─── Items ───

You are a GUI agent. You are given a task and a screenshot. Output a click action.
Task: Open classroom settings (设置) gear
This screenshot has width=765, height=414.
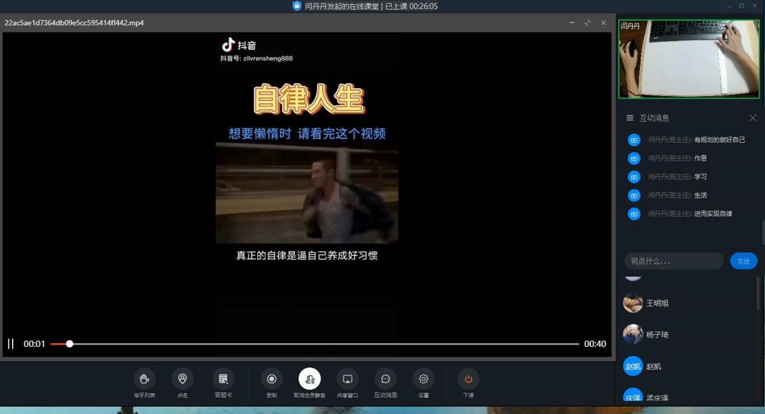(424, 379)
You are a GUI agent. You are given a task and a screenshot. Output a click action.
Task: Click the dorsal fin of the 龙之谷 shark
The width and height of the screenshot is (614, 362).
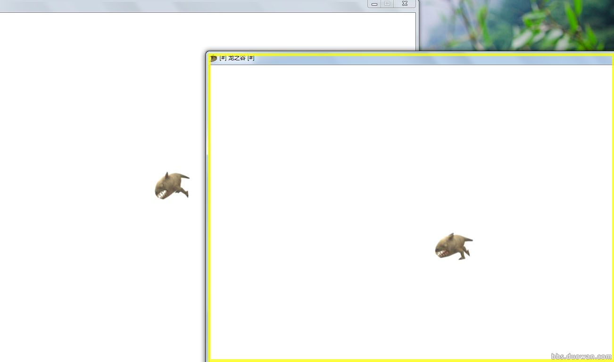point(451,235)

───

# Exercise instructions:
Please retype the whole listing above word for word, leaving the pictures out.

# Result:
You are a GUI agent. You are given a task and a screenshot. Output a click action.
Task: Open classroom settings (设置) gear
This screenshot has width=765, height=414.
(424, 379)
You are a GUI agent. You are given a task and a screenshot. Output a click action.
Task: Click the dorsal fin of the 龙之谷 shark
The width and height of the screenshot is (614, 362).
point(451,235)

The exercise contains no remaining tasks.